Partito il bike-sharing, 9 milioni di euro per le piste ciclabili: si punta ad arrivare a un tracciato di 120 km entro il 2011


Redazione

19/12/2008

di Cristina CONTI

Pedalare per sconfiggere traffico e smog. Dopo l’Ecopass il Comune di Milano punta sulle due ruote per migliorare la viabilità cittadina. Oggi sono settantadue i chilometri di piste ciclabili a Milano. Ma presto ne arriveranno altri otto, mentre ulteriori 20 sono in fase di progettazione.

Nel dettaglio gli interventi riguarderanno le zone Duomo-Porta Nuova, Duomo-Porta Monforte e Duomo-Porta Sempione. A sostegno del progetto sono arrivati 9 milioni di euro. «Altri 100 mila euro sono dovuti a un accordo siglato direttamente dal nostro Assessorato con il Ministero dell’Ambiente», aggiunge Edoardo Croci, assessore alla Mobilità, Trasporti e Ambiente del Comune.

La cifra si somma ai 20 milioni di euro già stanziati dal Comune nel corso del 2008. Per un totale, dunque, di 129 milioni di euro. Ma il progetto va oltre. Lo sviluppo del piano prevede di raggiungere i 120 chilometri di piste ciclabili entro il 2011. Alle corsie riservate esclusivamente alle bici si aggiungeranno interventi per nuove aree ciclopedonali: si partirà in zona Brera e Navigli, poi se ne aggiungeranno altre anche nell’ hinterland della città.

Accanto a queste iniziative, inoltre, c’è BikeMi, il nuovo servizio di bike sharing.

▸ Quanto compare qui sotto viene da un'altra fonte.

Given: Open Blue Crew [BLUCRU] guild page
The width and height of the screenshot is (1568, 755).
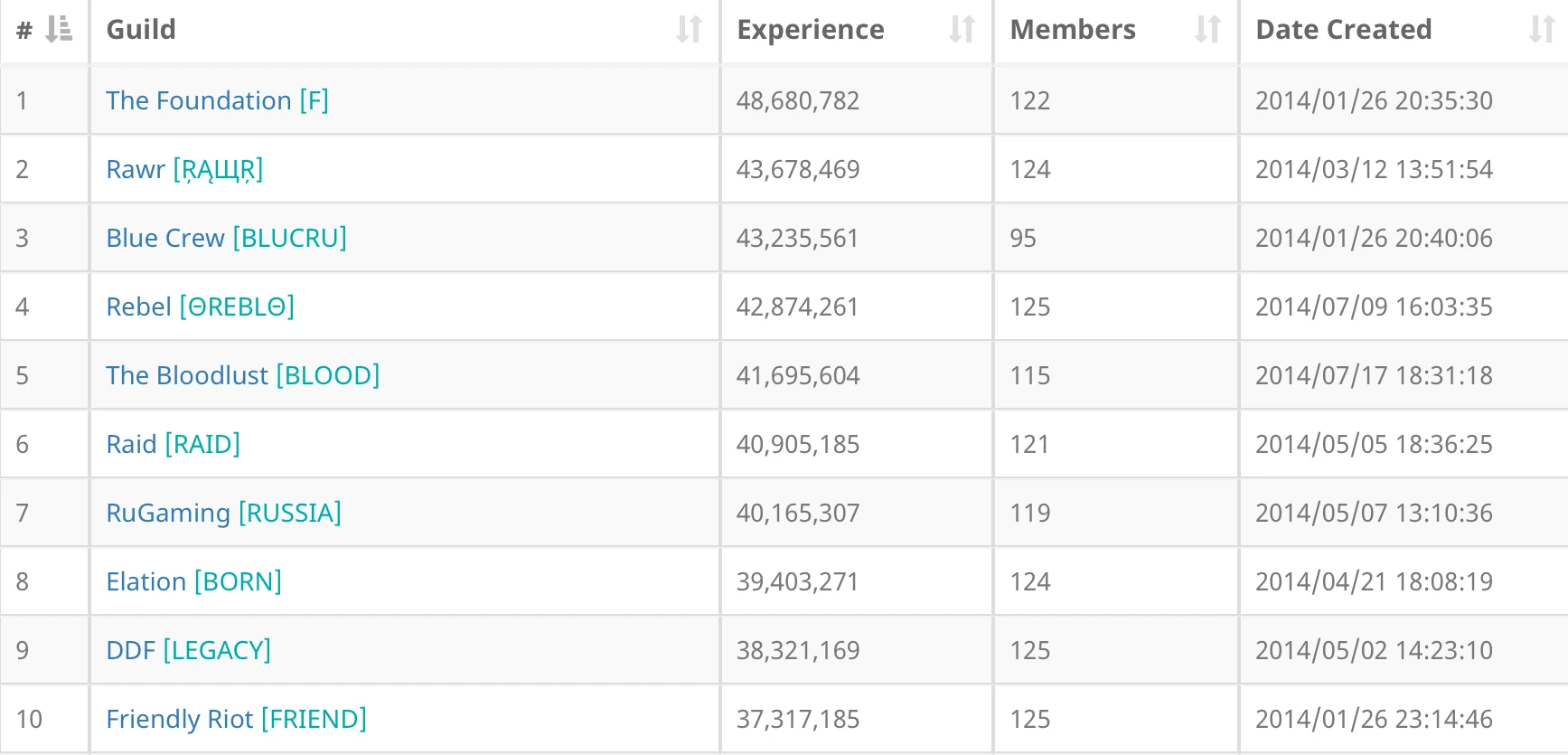Looking at the screenshot, I should tap(226, 238).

A poco più di una settimana dall’introduzione del sistema gli iscritti sono circa 1.500 e quasi 1.000 i prelievi di biciclette effettuati. «Un inizio molto positivo e in forte crescita, che contiamo si sviluppi ulteriormente nei prossimi giorni – ha affermato Croci -. Sensibilizzare le persone alla mobilità su due ruote è un obiettivo molto importante per Milano».

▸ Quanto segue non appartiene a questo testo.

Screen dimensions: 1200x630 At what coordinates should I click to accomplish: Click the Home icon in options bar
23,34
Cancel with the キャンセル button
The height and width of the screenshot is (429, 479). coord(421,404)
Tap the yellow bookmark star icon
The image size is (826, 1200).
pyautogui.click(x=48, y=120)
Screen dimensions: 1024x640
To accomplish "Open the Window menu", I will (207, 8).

Per questo motivo il Comune sta anche aumentando il numero di rastrelliere per le biciclette in città: si è passati da 13.543 stalli del gennaio 2007 agli attuali 15.928, con una crescita del 17%. Le rastrelliere sono collocate soprattutto nei pressi delle fermate delle metropolitane, delle università, delle scuole, delle biblioteche e dei musei. I colori sono facilmente distinguibili: giallo e crema. Per individuarle basta andare sul sito www.bikemi.it e guardare la mappa delle stazioni.